Derek Chauvin, the former Minneapolis police officer charged in the murder of George Floyd, has also been charged along with his wife with nine counts of felony tax evasion.
The Washington County prosecutor’s office announced Wednesday that Chauvin and his wife, Kellie May Chauvin, underreported their joint income from 2014 through 2019 by $ 464,433, including more than $ 95,000 that Derek Chauvin earned from off-duty security work.
“Revenue investigators initiated a review into the Chauvins in June 2020 for failure to timely file Minnesota individual income tax returns from 2016 to 2019 and fraudulently filing tax returns from 2014 to 2019,” the office said in a statement.
“The complaints detail that the Chauvins, both employed and domiciled in Minnesota, failed to file income tax returns and pay state income taxes, underreported and underpaid taxes on income generated from various employments each year, and failed to pay proper sales tax on a vehicle purchased in Minnesota,” it said.
Each charge carries a maximum sentence of five years in prison and a $ 10,000 fine, according to Minnesota Lawyer.

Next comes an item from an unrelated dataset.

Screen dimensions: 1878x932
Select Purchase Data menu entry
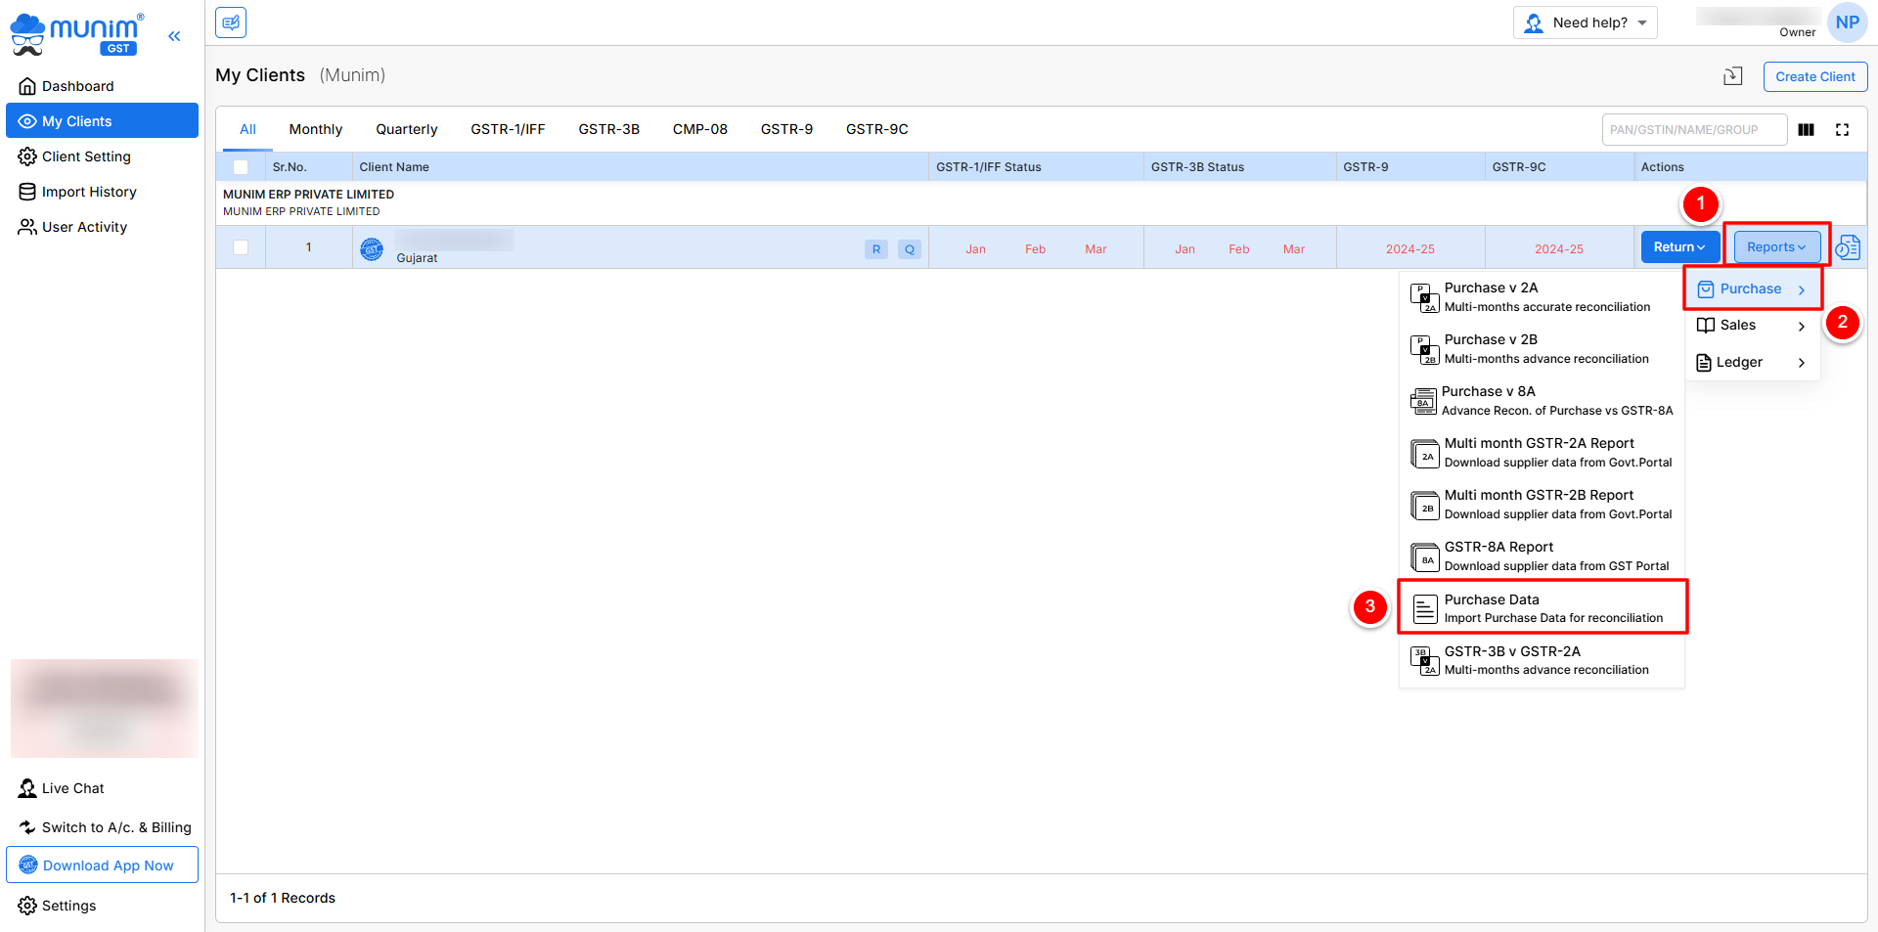click(1543, 607)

County Attorney Pete Orput was quoted by the legal website as saying that Floyd’s death had no bearing on the decision to prosecute the tax evasion case.
“Everybody’s got to be held to account,” Orput said. “My position is that nobody is above the law.”
The prosecutor’s office said the charges only relate to state income taxes and not to federal taxes or taxes in Florida, where the couple owns a second home.
Kellie Chauvin filed for divorce less than a week after Floyd’s death on May 25.
The Associated Press says her divorce attorney did not return a call seeking comment and that Eric Nelson, Derek Chauvin’s attorney on the murder charges, had no comment Wednesday on the tax charges.